[Dataset records]
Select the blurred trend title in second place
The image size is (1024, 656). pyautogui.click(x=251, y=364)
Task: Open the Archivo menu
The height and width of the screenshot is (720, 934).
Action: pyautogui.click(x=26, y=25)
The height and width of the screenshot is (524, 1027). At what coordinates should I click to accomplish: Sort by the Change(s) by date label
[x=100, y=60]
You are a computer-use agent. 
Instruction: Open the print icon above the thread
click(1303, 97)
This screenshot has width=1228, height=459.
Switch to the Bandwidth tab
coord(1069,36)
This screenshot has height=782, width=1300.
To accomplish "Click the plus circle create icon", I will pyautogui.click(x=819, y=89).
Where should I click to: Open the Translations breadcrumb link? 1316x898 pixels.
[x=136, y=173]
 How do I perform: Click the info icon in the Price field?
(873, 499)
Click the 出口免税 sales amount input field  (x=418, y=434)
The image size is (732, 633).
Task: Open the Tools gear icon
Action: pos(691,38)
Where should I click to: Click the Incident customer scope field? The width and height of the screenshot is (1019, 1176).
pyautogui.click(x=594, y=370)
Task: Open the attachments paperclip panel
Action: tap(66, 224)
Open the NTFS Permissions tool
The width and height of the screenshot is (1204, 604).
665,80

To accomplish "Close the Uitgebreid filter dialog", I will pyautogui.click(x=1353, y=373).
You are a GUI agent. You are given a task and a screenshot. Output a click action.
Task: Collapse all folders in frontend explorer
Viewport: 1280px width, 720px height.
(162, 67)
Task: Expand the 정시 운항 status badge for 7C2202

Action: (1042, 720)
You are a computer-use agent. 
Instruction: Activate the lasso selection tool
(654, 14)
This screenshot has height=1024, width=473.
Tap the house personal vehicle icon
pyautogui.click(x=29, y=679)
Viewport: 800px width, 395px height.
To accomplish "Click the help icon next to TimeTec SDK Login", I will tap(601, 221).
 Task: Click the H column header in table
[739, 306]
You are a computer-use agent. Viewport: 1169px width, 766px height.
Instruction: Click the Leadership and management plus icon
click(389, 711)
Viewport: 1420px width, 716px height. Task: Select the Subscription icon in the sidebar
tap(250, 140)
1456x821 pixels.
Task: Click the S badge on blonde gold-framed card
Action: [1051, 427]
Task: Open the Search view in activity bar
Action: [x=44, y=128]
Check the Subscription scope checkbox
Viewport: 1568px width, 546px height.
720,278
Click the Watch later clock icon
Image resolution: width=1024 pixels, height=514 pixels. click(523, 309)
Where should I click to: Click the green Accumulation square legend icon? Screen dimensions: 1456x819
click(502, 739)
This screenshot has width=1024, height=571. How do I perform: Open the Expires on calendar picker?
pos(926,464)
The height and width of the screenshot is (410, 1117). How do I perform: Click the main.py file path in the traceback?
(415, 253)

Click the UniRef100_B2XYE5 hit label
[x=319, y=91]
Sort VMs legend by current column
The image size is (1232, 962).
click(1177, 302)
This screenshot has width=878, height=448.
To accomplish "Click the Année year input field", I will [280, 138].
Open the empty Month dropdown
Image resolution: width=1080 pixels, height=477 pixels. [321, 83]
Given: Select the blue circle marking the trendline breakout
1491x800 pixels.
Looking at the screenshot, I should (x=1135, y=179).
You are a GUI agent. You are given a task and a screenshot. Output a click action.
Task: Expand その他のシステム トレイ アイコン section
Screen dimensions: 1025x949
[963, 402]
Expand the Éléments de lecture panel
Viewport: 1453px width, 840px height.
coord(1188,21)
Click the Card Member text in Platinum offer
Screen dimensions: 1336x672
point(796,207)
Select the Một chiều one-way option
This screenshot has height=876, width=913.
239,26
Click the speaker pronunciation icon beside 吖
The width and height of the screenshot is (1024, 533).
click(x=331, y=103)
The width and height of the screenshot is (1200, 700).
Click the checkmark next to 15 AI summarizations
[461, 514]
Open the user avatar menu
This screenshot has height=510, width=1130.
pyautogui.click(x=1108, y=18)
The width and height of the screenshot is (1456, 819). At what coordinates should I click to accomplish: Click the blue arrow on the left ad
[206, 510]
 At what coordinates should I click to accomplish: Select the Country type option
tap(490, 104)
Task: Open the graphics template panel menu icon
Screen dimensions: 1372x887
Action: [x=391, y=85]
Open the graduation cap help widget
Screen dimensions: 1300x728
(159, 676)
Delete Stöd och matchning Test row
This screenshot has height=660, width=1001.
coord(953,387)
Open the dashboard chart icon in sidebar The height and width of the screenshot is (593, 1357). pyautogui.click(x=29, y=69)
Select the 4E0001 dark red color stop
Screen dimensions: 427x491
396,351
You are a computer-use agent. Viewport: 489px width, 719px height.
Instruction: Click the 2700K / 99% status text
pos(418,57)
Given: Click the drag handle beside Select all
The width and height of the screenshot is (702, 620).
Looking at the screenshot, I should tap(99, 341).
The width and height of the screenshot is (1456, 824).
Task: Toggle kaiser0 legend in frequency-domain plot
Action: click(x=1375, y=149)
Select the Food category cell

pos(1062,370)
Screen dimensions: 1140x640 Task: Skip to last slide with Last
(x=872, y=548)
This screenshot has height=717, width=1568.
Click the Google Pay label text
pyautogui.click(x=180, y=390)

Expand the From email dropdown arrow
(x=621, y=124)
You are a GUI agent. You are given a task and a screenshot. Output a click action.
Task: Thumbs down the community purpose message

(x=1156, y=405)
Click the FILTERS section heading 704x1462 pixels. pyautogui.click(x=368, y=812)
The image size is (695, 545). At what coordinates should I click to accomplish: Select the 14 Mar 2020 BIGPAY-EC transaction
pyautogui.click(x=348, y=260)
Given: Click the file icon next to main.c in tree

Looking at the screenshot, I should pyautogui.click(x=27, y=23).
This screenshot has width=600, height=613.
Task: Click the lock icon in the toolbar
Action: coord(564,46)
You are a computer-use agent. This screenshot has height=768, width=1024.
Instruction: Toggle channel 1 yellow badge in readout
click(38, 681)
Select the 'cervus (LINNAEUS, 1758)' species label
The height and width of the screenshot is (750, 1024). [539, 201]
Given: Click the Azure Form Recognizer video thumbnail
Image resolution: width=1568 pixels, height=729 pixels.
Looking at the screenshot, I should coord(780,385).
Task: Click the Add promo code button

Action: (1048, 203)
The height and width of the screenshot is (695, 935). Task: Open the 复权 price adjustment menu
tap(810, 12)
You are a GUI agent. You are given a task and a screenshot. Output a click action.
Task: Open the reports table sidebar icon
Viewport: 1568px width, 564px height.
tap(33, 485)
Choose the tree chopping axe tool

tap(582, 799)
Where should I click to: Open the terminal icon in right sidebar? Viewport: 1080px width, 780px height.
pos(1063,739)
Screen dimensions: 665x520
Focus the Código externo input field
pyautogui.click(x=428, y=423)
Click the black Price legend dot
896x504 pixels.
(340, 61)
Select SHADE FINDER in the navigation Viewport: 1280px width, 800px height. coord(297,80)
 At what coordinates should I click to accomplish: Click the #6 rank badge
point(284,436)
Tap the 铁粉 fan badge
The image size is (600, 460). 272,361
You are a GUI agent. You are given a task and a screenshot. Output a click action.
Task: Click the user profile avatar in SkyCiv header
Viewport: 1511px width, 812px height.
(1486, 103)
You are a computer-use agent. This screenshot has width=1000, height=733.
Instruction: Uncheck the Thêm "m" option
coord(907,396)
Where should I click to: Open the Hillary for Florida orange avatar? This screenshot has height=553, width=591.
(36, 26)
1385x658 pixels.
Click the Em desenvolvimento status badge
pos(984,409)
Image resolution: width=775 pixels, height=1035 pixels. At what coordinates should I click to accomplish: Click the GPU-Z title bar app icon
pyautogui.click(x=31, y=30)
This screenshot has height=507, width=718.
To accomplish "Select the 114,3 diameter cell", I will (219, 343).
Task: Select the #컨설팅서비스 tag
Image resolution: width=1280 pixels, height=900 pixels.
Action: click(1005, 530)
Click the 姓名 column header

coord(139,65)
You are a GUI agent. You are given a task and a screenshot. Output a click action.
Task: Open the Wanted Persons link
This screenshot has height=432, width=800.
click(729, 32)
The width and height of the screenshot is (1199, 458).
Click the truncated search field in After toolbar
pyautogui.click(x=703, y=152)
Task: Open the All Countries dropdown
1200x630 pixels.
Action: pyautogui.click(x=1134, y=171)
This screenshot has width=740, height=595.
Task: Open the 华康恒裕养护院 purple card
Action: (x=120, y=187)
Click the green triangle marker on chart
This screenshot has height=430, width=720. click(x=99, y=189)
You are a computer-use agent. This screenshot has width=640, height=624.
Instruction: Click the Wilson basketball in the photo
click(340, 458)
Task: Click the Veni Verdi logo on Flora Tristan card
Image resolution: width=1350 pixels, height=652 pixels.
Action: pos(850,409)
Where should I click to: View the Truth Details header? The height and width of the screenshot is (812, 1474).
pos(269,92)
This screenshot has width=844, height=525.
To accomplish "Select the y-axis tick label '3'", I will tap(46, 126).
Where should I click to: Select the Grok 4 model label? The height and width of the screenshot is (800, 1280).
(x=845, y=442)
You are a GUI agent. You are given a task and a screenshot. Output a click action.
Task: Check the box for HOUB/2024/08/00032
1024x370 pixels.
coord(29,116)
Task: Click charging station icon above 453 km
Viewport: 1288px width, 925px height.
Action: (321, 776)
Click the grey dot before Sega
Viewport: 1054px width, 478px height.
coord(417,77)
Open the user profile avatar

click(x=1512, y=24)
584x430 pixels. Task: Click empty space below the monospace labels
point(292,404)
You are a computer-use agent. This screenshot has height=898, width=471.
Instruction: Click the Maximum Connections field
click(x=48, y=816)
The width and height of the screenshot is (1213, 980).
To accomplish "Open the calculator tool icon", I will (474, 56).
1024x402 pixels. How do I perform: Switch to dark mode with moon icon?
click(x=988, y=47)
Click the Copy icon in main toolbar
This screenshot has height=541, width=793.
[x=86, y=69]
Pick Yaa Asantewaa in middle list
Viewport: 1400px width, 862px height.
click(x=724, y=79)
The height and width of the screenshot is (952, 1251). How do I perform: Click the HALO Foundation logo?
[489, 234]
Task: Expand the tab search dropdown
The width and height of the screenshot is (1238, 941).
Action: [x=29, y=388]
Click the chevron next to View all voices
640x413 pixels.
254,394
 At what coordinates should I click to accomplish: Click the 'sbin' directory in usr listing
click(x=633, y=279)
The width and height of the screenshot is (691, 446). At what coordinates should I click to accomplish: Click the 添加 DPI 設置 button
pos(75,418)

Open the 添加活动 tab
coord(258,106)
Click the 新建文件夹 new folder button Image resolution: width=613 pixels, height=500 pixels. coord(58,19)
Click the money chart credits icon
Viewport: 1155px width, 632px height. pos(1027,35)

TASK TO COMPLETE: Which lines above run from the one containing "Where should I click to: View" down to the one containing "Task: Click charging"? Repeat exactly those, both ends included, and nothing else.

WRITTEN ANSWER:
Where should I click to: View the Truth Details header? The height and width of the screenshot is (812, 1474).
pos(269,92)
This screenshot has width=844, height=525.
To accomplish "Select the y-axis tick label '3'", I will tap(46, 126).
Where should I click to: Select the Grok 4 model label? The height and width of the screenshot is (800, 1280).
(x=845, y=442)
You are a GUI agent. You are given a task and a screenshot. Output a click action.
Task: Check the box for HOUB/2024/08/00032
1024x370 pixels.
coord(29,116)
Task: Click charging station icon above 453 km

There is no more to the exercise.